For about every parent I know, I see a different way of parenting. A reminder that there is no manual and to distill it down to nothing but “love” is tricky. There is tough love of course, which as a whole, we aren’t as fond of these days. It seems that when we give “tough love” is when we can’t afford to do something, so we call it “tough love”. I wonder if that was always the case.
I am a parent to children from ages 15- 21 right now. The further I go down this road the less I feel I know, yet at the same time, I find pockets of peace. I get the sense that everything is going to work out ok. It scares me to write that and say I believe that, when so far no big tragedy has happened. So within the non tragedy realm this post would be. For those of you that I know and ones I don’t that have faced a big tragedy, my heart aches for you always, and your courage and peace are pulsing through my veins always.

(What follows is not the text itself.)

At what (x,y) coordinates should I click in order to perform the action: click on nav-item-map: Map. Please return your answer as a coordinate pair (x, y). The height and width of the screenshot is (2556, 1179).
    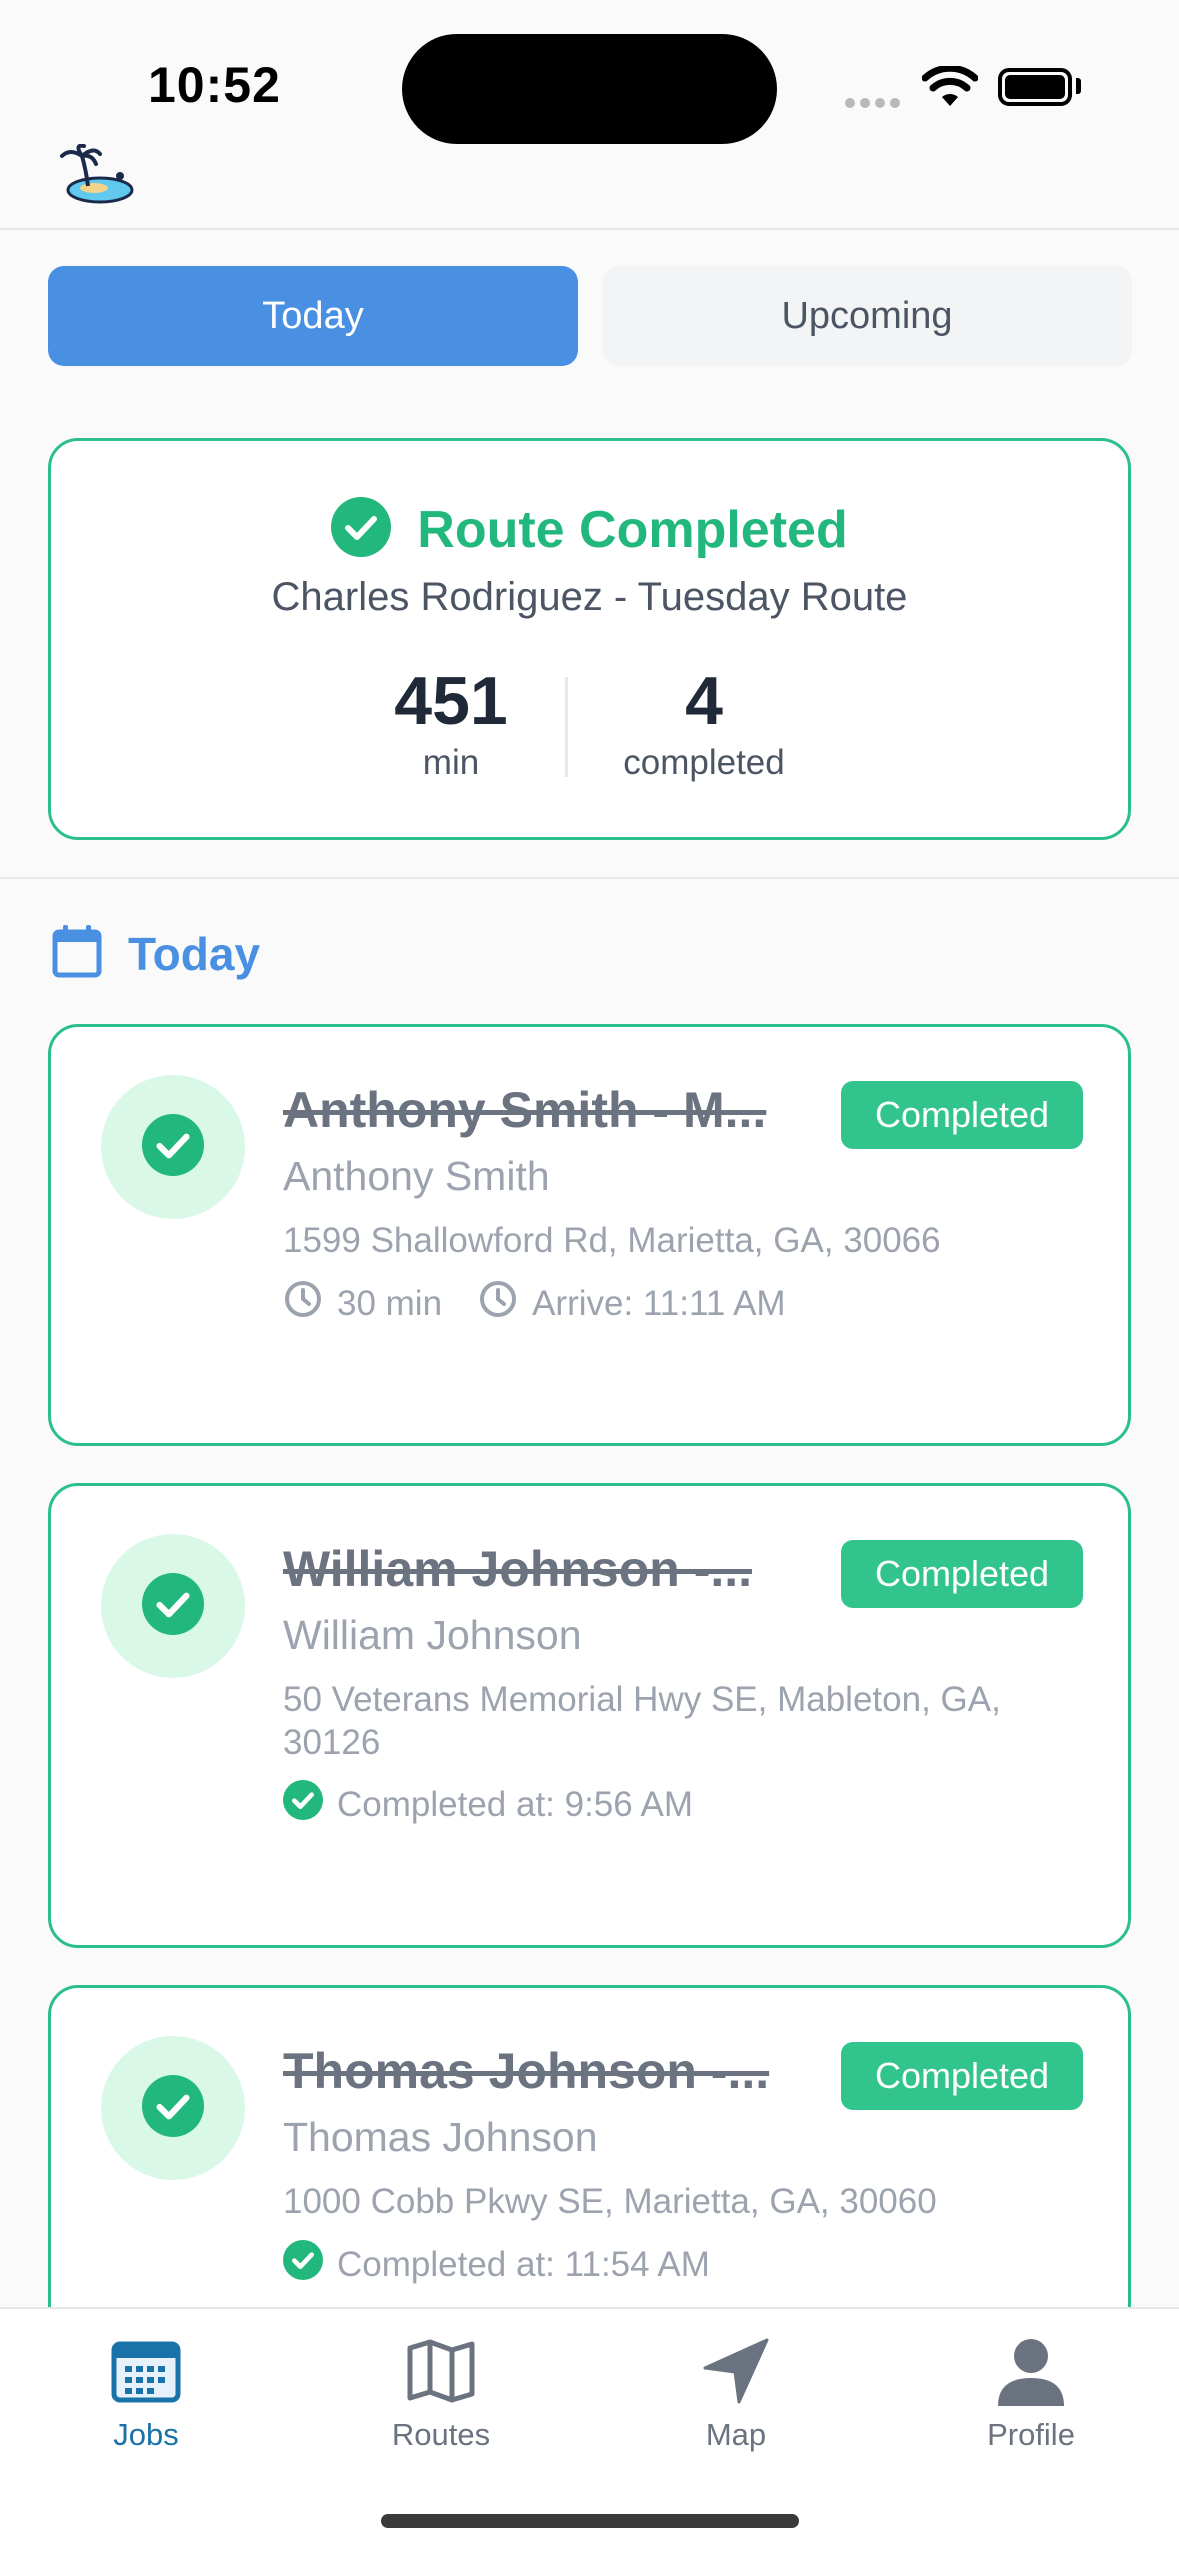
    Looking at the image, I should click on (736, 2392).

I think for me, when I realized that I didn’t own my children, it gave me a freedom to love them deeper for who they were. Yes, I feel a large part of my role is to shape them, but also to introduce them to a world of possibilities and a way of thinking that is open to hope and being positive. While it is keeping them between the ditches of life, it hopefully isn’t done with fear. They will find and need their own ditches for sure, but I want them to know that isn’t where they have to stay.
I also have to be big enough to let the child be the teacher at times. That isn’t always easy for me. Any of us that have teenagers already know when we have difficulty hooking up some electronic, you go straight to them. But they can be teachers of who we really are as parents. We can see our behaviors , justifications and ill reasoning in them. We can sense when, who we say or think we are, tears away from who we really are as we look into their eyes. For me, those have been times of growth for both child and parent.
This is a short post because I really don’t have any deep words of wisdom to pass on. It is a role in my life that I live with and breathe in deeply everyday. My mistakes hang over me like a heavy cloud sometimes, wishing I could change what happened to their little hearts. The closeness I feel, I cherish like something I may never get again. I try to carve deep into their spirits their connection with the Creator. One free of guilt and shame. One of love, one of fulfillment. And yes, of course love. Lots of love. I hope they feel it and would agree.